We used our study's findings to plan and implement a prevention curriculum. We had assumed that our preceptors served as real-world role models in the area of prevention and health promotion, and our findings indicated that preceptors carried out their job as role models. They felt knowledgeable and skilled in offering a variety of prevention and health promotion services, and they routinely offered services and counseled patients with health risks. We know too that this role modeling was not influenced by a preceptor's gender or year of graduation from residency.
We were surprised by the across-the-board pessimism the preceptors expressed regarding their success in modifying patients' behaviors. This presened us with an educational dilemma in planning our curriculum. We could continue placing students with preceptors who were knowledgeable and skilled at the practice of prevention and who practiced health promotion, but these preceptors would also likely share with students their frustration about the lack of success with patients. While exposing students to this aspect of the doctoring would reflect the real world of caring for people and underscore the complex dynamic of changing human behavior, we ran the risk of enabling students to become jaded about incorporating prevention skills into their clinical repertoires.

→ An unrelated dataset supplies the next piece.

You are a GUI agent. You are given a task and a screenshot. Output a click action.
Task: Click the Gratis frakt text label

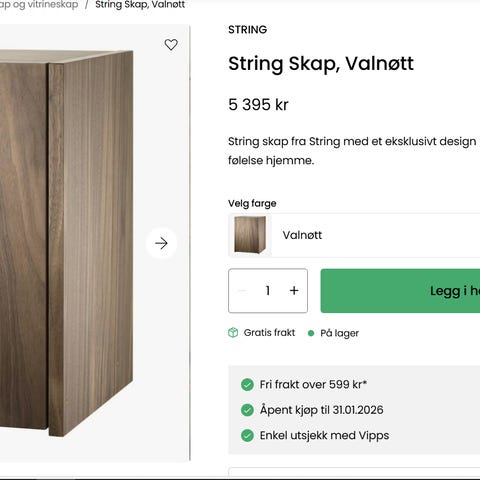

Addressing this issue through faculty development with 165 physicians in 81 practices was impractical, so we implemented the prevention curriculum with an additional requirement that the students to do an assignment that removed the patient as the denominator for measuring success and instead focused on the practice. We asked students to enlist their preceptors' help in identifying a prevention issue or dilemma within the practice. For example, the issue could address the practice's compliance with a recommended prevention guideline such as childhood immunizations. The students explored the rationale for the recommendation, the pros and cons of how it was practically implemented, and made recommendations to address any identified problems. The students presented their findings to the preceptors and their staffs. Thus, they contributed in a meaningful way to improving the practices' prevention activities. This assignment produced several benefits: it taught the students a process for approaching prevention from a systems standpoint, it gave them practice in developing practical solutions for busy practices, and it gave back to the practices a tangible product that would improve patient care. Feedback from preceptors revealed that in many cases students' projects had led to changes in the ways prevention services were implemented in the practices.
Implementing our prevention curriculum has provided more consistency of educational experiences across the diverse regions of North Carolina. Further exploration about why physicians continue to offer a variety of prevention services while feeling ineffectual in their efforts to help patients modify their behaviors is needed.